WHAT IS BEING ASKED: Every line of the data below needs to be reproduced exactly.

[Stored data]
========================
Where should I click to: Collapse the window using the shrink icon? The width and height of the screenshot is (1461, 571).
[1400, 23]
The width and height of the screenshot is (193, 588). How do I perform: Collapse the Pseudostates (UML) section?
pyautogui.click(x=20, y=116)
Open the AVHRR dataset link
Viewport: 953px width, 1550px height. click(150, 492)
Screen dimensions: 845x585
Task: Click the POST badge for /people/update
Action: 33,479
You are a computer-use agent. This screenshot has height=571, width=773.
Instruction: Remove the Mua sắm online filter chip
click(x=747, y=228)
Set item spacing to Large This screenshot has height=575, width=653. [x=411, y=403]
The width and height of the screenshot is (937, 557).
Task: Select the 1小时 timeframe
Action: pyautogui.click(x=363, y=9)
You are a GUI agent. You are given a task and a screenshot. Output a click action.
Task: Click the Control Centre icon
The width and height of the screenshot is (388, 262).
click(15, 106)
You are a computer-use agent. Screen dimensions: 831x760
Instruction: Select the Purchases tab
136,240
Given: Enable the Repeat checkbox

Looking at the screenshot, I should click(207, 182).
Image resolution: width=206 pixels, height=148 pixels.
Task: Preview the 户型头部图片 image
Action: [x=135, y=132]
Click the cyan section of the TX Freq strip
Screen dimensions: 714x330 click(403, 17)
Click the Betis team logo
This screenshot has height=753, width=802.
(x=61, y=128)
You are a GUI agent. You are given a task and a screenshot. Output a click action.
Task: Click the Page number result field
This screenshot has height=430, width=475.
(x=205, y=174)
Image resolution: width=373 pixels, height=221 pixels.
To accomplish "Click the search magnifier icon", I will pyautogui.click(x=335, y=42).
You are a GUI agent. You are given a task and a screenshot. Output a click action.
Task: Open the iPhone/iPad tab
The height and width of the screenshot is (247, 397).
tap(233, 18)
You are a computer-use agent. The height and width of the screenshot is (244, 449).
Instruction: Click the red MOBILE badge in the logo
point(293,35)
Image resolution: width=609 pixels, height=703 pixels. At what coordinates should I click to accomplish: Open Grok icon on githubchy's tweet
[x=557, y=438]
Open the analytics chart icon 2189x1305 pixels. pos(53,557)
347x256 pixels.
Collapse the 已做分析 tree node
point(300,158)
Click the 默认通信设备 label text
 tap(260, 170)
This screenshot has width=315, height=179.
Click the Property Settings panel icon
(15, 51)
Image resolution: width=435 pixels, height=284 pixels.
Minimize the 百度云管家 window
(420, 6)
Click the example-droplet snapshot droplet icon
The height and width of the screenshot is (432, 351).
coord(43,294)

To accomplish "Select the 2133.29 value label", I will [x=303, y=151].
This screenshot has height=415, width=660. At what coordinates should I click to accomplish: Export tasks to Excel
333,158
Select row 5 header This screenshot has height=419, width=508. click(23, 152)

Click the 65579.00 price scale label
========================
EXPECTED ANSWER:
Where should I click to: Collapse the window using the shrink icon? The width and height of the screenshot is (1461, 571).
[1400, 23]
The width and height of the screenshot is (193, 588). How do I perform: Collapse the Pseudostates (UML) section?
pyautogui.click(x=20, y=116)
Open the AVHRR dataset link
Viewport: 953px width, 1550px height. click(150, 492)
Screen dimensions: 845x585
Task: Click the POST badge for /people/update
Action: 33,479
You are a computer-use agent. This screenshot has height=571, width=773.
Instruction: Remove the Mua sắm online filter chip
click(x=747, y=228)
Set item spacing to Large This screenshot has height=575, width=653. [x=411, y=403]
The width and height of the screenshot is (937, 557).
Task: Select the 1小时 timeframe
Action: pyautogui.click(x=363, y=9)
You are a GUI agent. You are given a task and a screenshot. Output a click action.
Task: Click the Control Centre icon
The width and height of the screenshot is (388, 262).
click(15, 106)
You are a computer-use agent. Screen dimensions: 831x760
Instruction: Select the Purchases tab
136,240
Given: Enable the Repeat checkbox

Looking at the screenshot, I should click(207, 182).
Image resolution: width=206 pixels, height=148 pixels.
Task: Preview the 户型头部图片 image
Action: [x=135, y=132]
Click the cyan section of the TX Freq strip
Screen dimensions: 714x330 click(403, 17)
Click the Betis team logo
This screenshot has height=753, width=802.
(x=61, y=128)
You are a GUI agent. You are given a task and a screenshot. Output a click action.
Task: Click the Page number result field
This screenshot has height=430, width=475.
(x=205, y=174)
Image resolution: width=373 pixels, height=221 pixels.
To accomplish "Click the search magnifier icon", I will pyautogui.click(x=335, y=42).
You are a GUI agent. You are given a task and a screenshot. Output a click action.
Task: Open the iPhone/iPad tab
The height and width of the screenshot is (247, 397).
tap(233, 18)
You are a computer-use agent. The height and width of the screenshot is (244, 449).
Instruction: Click the red MOBILE badge in the logo
point(293,35)
Image resolution: width=609 pixels, height=703 pixels. At what coordinates should I click to accomplish: Open Grok icon on githubchy's tweet
[x=557, y=438]
Open the analytics chart icon 2189x1305 pixels. pos(53,557)
347x256 pixels.
Collapse the 已做分析 tree node
point(300,158)
Click the 默认通信设备 label text
 tap(260, 170)
This screenshot has width=315, height=179.
Click the Property Settings panel icon
(15, 51)
Image resolution: width=435 pixels, height=284 pixels.
Minimize the 百度云管家 window
(420, 6)
Click the example-droplet snapshot droplet icon
The height and width of the screenshot is (432, 351).
coord(43,294)

To accomplish "Select the 2133.29 value label", I will [x=303, y=151].
This screenshot has height=415, width=660. At what coordinates should I click to accomplish: Export tasks to Excel
333,158
Select row 5 header This screenshot has height=419, width=508. click(23, 152)

Click the 65579.00 price scale label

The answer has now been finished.